If you're one of those pain-in-the-neck smart people who see the idiocy on both sides of pretty much every dichotomy, from Democrat-v-Republican to jock-v-head, you'll like this guy. I've dug Dery's stuff for a few years now, having happened upon his work on the (very sadly) defunct True/Slant blog, which, looking back, was a super-rare Topps Rookie Stars bubble-gum-card collection of our greatest new journalists, such as Goldman Sachs-killer Matt Taibbi and porn-fascinated snark-dispenser Susannah Breslin.
Dery is hideously progressive, open-minded and New York avant-art-mongering, so be ready for that. If you're a news and/or culture junkie of a liberal/urban stripe, Dery's books will, I promise, wind up living on the same shelf as your Taibbi, Chris Hedges, Noam Chomsky and Chalmers Johnson, not because of the implicit liberal slant but because you'll A) learn a bunch of cool stuff you never thought you wanted to know, and B) help your brain put out some psychic fires vis-à-vis our teetering American culture. This guy should be the content manager of google.com.

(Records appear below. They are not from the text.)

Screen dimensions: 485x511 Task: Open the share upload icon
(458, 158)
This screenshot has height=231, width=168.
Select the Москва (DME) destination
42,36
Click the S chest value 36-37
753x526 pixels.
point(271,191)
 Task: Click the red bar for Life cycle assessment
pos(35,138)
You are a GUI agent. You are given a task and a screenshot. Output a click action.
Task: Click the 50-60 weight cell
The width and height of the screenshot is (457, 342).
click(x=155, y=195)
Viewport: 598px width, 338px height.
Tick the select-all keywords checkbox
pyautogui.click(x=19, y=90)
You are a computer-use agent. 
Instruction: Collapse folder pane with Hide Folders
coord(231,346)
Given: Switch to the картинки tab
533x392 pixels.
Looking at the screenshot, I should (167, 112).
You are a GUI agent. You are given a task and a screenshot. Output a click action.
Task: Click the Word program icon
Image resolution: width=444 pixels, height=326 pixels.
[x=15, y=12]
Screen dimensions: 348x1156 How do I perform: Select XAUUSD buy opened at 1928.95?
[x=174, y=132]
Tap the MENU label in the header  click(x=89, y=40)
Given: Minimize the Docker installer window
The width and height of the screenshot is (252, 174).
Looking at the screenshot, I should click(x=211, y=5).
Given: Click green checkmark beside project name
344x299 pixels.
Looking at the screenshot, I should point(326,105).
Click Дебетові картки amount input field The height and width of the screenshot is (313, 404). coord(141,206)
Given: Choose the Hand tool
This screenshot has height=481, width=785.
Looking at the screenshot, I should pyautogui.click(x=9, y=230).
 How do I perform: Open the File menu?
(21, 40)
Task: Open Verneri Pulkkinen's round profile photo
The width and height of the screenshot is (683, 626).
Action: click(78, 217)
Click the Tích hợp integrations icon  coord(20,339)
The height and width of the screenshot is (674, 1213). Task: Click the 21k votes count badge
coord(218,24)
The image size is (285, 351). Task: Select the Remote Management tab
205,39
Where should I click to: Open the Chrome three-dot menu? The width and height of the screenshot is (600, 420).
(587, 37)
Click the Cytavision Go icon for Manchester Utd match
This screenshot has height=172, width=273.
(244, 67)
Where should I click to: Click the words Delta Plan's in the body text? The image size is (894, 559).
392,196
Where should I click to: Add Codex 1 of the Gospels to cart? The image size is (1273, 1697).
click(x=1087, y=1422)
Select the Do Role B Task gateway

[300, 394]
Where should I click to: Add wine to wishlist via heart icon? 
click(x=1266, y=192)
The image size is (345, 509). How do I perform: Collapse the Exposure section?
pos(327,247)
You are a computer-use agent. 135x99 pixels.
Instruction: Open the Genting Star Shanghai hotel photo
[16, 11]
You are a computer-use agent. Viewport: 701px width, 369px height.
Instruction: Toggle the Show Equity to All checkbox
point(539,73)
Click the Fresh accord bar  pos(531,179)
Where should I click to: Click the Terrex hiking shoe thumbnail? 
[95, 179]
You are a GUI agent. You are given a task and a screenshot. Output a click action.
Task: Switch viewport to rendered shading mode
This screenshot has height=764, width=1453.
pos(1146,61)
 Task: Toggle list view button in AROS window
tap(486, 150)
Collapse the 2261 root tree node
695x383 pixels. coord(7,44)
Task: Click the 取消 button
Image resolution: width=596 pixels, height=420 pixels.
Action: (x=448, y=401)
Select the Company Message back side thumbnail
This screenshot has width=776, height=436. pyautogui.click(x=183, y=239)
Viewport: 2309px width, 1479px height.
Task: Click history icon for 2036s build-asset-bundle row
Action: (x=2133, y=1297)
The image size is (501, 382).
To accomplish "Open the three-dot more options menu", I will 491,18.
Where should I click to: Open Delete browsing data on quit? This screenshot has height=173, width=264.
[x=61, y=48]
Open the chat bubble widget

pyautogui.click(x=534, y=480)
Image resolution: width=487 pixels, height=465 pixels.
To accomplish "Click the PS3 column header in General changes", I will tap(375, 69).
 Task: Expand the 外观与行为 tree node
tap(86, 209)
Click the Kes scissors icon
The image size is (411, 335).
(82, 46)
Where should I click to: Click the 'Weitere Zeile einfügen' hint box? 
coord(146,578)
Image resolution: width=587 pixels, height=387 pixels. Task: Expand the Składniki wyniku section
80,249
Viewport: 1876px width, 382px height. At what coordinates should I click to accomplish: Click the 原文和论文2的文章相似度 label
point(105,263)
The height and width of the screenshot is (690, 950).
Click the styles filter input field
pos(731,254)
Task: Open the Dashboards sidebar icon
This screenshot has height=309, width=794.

For instance, go reality-check his essay on Lady Gaga, which I've mentioned in a few of my own incoherent ravings on Big Corporate Music. After months of exposure to Gaga-this and Gaga-that vomited from the great media Matrix that keeps us all in line (you remember all that Gaga overexposure, right, before Katy Perry took it to a whole `nother level?), Dery - and I would have personally warned him not to do this if we were better acquainted - accidentally read a Sasha Frere-Jones article on Gaga. Frere-Jones's M.O. has always been an especially bovine blend of milquetoast-flavored suckup-ism toward and reverence for Corporate Rock. It's horrible, like reading Tom Friedman trying sneakily to justify the latest military "accidental" massacre of Middle Eastern civilians by hand-holding us through the big-picture importance of Kellie Pickler, but with fewer mixed metaphors.
Anyway, upon reading Frere-Jones's nonsense about Gaga, Dery's head finally exploded, and he went on an epic, Bowie-loving, can't-miss rant that should be required reading in every American high school. That one's here in this book.
Here's one I hadn't even thought about: non-jocks, especially guys who were bullied in school, thoroughly dreading and hating Super Bowl weekend (and don't we all, really, deep down? It's like a culture-somnabulist's Thanksgiving with Doritos instead of turkey, if you ask me). That piece, "Wimps, Wussies and W.," also covers how our modern conception of masculinity has been hijacked to mean blind obedience to authority rather than courageous, outside-the-box thinking.
In the wake of the Crocodile Hunter's death, Dery wrote a piece (that's here also) about animal attacks both wild and domestic. Delightfully gross stuff in there about killer whales, lions, "domesticated" chimps - did you know a grizzly bear can fit an entire human head in its mouth?
That last bit is what Dery's really all about. You know your buddy who likes watching bootleg videos of real deaths and stuff? Well, imagine that guy, but with intense insight into the hows and whys of each individual dismemberment, etc. and armed with one of the most fearsome vocabularies on the planet. That's Dery. He sees the information zeitgeist for what it is: a gigantic kerfluffle that's only in its gothic adolescence.
Not that he ever says so outright. That'd be too hick. A while back, I whined in some review someplace about his detachment: give those mean old dumb Republicans a nice beatdown, willya, was my intent there. But in this collection Dery solidifies his brand, not just by examining the nonsensical psychic sewage in which we all soak but by asking the right questions. And when he talks about himself ("Cortex Envy"), he's literally the greatest thing since sliced bread, at one point generally comparing his passive-aggressive, comics-fueled battles with his stepdad to a Greek tragedy starring Kevin Sorbo.
I was going to slap an A+ grade on this thing, but it's a collection of previously released items stockpiled over the last few years now, and some of it's actually still on the web, which I wasn't even going to tell you, but full disclosure and all that. But whatever, he deserves it, so I've changed my mind.
I'll warn you that you may or may not need thesaurus.com handy while you read this stuff, as he's not just a (former?) New Yawk lit professor but a good one. The thing about that, though, in this instance, is that the rewards are priceless, as are these deep, deep (bad) thoughts.